Memory Cafe serves up socialization

Contact Reporterhbridges@vagazette.com

WILLIAMSBURG — At Wednesday's Memory Café, coffee flowed, and conversation flowed faster.

What was said, though, didn't seem quite as meaningful as what went unsaid.

As a monthly social gathering for people dealing with dementia, and their caregivers, the Memory Café provides a space of understanding.

"It's that opportunity for just unstructured conversation, refreshments and getting know others in the community better, facing similar challenges," said Denise Butler, an organizer of the program. Butler is the Geriatric Assessment Clinic Coordinator for Riverside's Center for Excellence in Aging and Lifelong Health (CEALH)

The cafe is a new initiative, presented since February by CEALH and the Peninsula Agency on Aging.

Laurie Padgett, resource coordinator for the agency's Williamsburg office, described the cafe as an opportunity "to get together and have some fun, so everybody can kind of leave their Alzheimer's at the door."

For many in the group, the cause of dementia is Alzheimer's disease, but the Memory Café welcomes people with any stage of memory loss.

The idea came together among a group of facilitators, including Padgett and Butler, for an early-stage dementia support group. Butler said she came across the memory cafe idea, and saw a need.

"It gives a place for people that are living with dementia and their care partners to go and do something that's purely social together," Butler said, "and we don't have anything like that here."

That pure socialization is important, especially when dealing with dementia.

"You're getting stimulation," Butler said, "Anything that helps engage people. Stimulate them."

For organizers, the Memory Café is a passion project. Many are or have been care partners themselves.

John Broadwater, who helps facilitate the cafe, said his wife's Alzheimer's diagnosis prompted him to start learning as much as he could about the disease, and eventually, to become a support group facilitator.

"There's not much good to say about dealing with Alzheimer's," he said.

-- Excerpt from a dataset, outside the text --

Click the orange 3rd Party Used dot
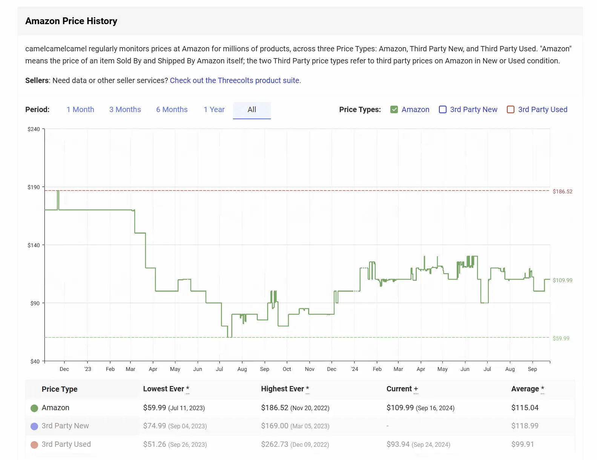 click(x=34, y=445)
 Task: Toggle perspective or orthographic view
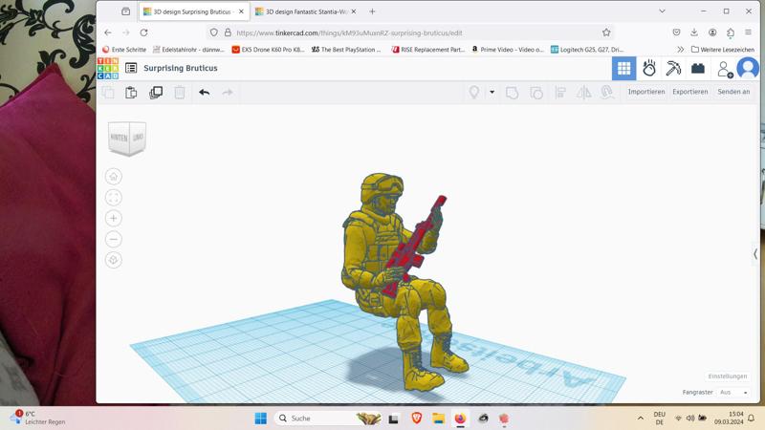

But Broadwater decided that if he can use his own experience to help others, "then there's at least one thing that's good."

Sharron Warren and her husband Tom have attended the Memory Café since its start. For Warren, who has early-onset Alzheimer's, it's a good time to catch up with friends.

"It's not structured. We don't separate," Warren said, referring to support group characteristics.

That's what makes the cafe concept unique.

"It's not respite care, and it's not a support group," Butler said.

Rather, Butler said, it's just an opportunity "to be together and to be in a situation where everybody's in the same boat, and there's no judgment."

The conversation on Wednesday, punctuated with bursts of laughter, covered everything from mobile-home vacations to recipe sharing.

Later in the morning, talk touched on family members, and how to involve families in the caregiving process. For although the cafe doesn't aim to be a support group, those kinds of conversations arise. That's important, too.

"I think what happens is people end up sharing information," Butler said.

Each month, there's coffee and snacks. You can predict that about the Memory Café. But you can never quite predict the conversation, and that's freeing.

"This is more casual, and where people are more prone to let their hair down," Warren said.

"We wouldn't miss this."

Bridges can be reached by phone at 757-345-2342.

Memory Café

When: 10-11:30 a.m., upcoming dates include Aug. 17 and Sept. 21.

Where: Peninsula Agency on Aging, Messmer Community Services Center, 312 Waller Mill Road.

No cost and no RSVP required. Care partners and/or spouses are expected to attend.